> [EXCERPT TO READ]
Are America’s fist-pumping arms finally getting tired?
After the recent premiere of the fifth season of MTV’s “Jersey Shore,” ratings for the Thursday night show were down by 1.2 million viewers.
As a Jersey Shore local, it’s about damn time.
What has happened with “Jersey Shore” over the course of the last few years of network television is the result of an utterly disastrous whirlwind of blowouts and hoop earrings. Since December of 2009, MTV’s “Jersey Shore” has fist-pumped its way up the ratings with orange skin and techno beats, bar fights and drunken drama.
As a coastal N.J. girl now living several hours away from the beach in the Triangle, I beg of you—end the visually vicious cycle of gym, tan, laundry and find another state to take pity on.
Watch shows that matter, like “60 Minutes” … or “Swamp People.”
The world anxiously waits to see if Sammi Sweetheart and Ronnie will be together … again. The nation watches carefully to see if Snooki’s poof can endure a night of dancing on top of the bar at Club Karma, while the (infamous) “guidette” dodges another fist to the face along the way. Will Pauly D sound the grenade whistle? But now, five seasons into the series, MTV is literally going to have to scrape the filth from the floor of nightclubs to find new material for the show. Is this a light at the end of the tunnel for us infuriated Jersey-Shore locals?
After four unbearably embarrassing seasons (during two of which these classless individuals took long-term dysfunctional field trips far, far away from coastal New Jersey), viewers finally seem to be coming to terms with the idea that watching Mike Sorrentino drink, smush and be merry for five straight seasons is making the 29-year-old anything but a Situation.
We New Jerseyans are from the state that others affectionately call “the armpit of America,” and the airtime we get portrays gaudily dressed and excessively bedazzled items from the latest Ed Hardy line on the juiced up bodies of non-Jersey residents. Sadly, foggy, spray-tanned orange-colored glasses taint the world’s view of New Jersey, and the heavily costumed image portrayed on television invokes the ire of many locals. That being said, perhaps we have garnered the worst reputation of the whole United States simply because no state can take the blame for fostering Nickelback or Justin Beiber, who exist as Canadian horrors that plague the lives of innocent Americans.

> [Collected data entries]

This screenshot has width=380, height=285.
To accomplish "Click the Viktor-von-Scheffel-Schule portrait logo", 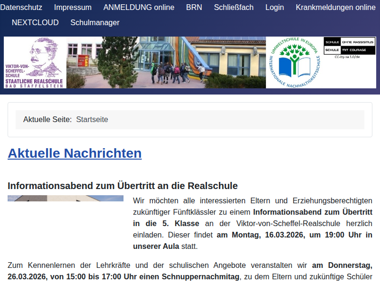I will coord(35,63).
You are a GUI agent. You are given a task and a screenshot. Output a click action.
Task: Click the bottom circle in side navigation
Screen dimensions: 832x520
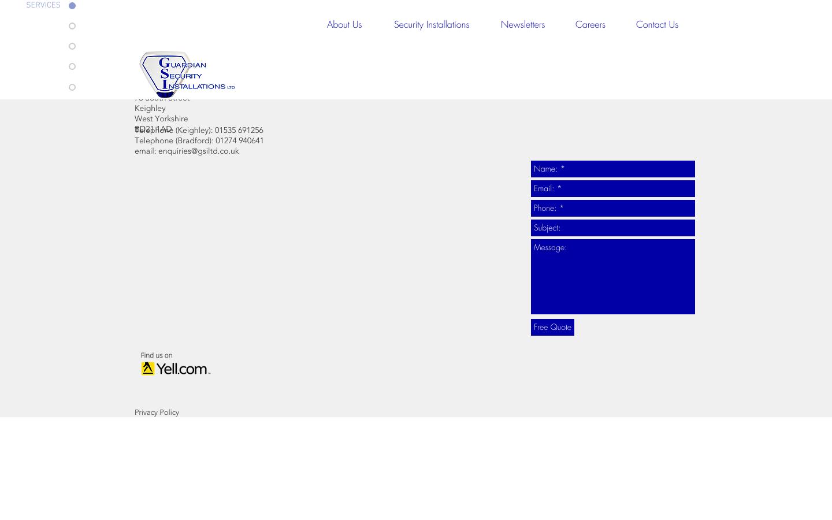tap(72, 87)
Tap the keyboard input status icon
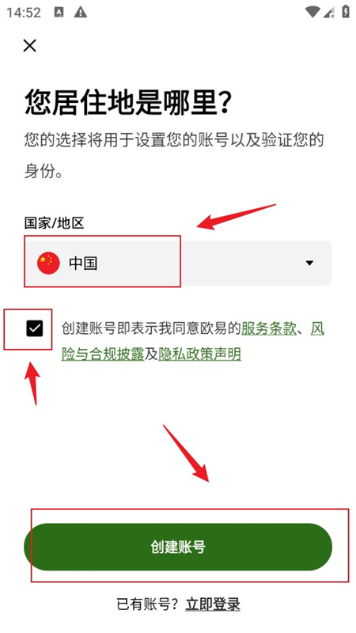 (59, 13)
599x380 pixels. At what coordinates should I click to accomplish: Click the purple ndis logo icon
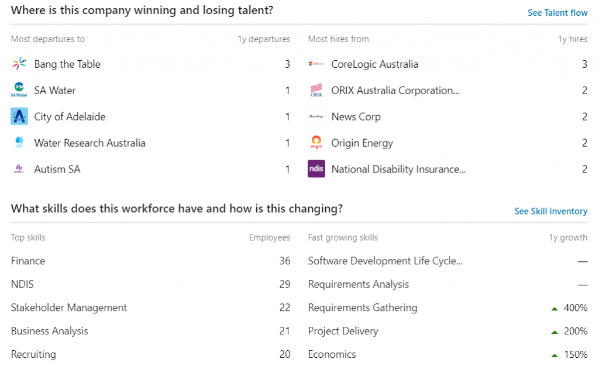tap(316, 169)
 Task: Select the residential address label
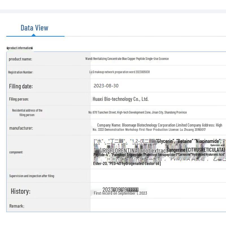pos(27,112)
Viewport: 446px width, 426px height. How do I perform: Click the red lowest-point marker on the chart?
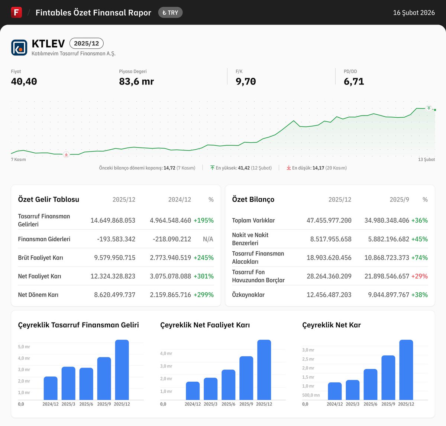[66, 154]
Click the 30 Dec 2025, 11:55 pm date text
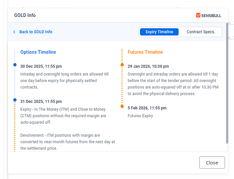Viewport: 234px width, 179px height. 41,66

> [USING THE INFORMATION]
A - Shorten the paragraph of the Jersey Shore column that begins "What has happened with," keeping its main facts.
B - Please reproduce the stretch of the Jersey Shore column from "The world anxiously" through "infuriated Jersey-Shore locals?" word for word.

> [TASK-BY-TASK ANSWERS]
A - Since December 2009, MTV's "Jersey Shore" has fist-pumped its way up the ratings with orange skin, techno beats, bar fights and drunken drama. Its run on network television over the last few years is the result of an utterly disastrous whirlwind of blowouts and hoop earrings.

B -
The world anxiously waits to see if Sammi Sweetheart and Ronnie will be together … again. The nation watches carefully to see if Snooki’s poof can endure a night of dancing on top of the bar at Club Karma, while the (infamous) “guidette” dodges another fist to the face along the way. Will Pauly D sound the grenade whistle? But now, five seasons into the series, MTV is literally going to have to scrape the filth from the floor of nightclubs to find new material for the show. Is this a light at the end of the tunnel for us infuriated Jersey-Shore locals?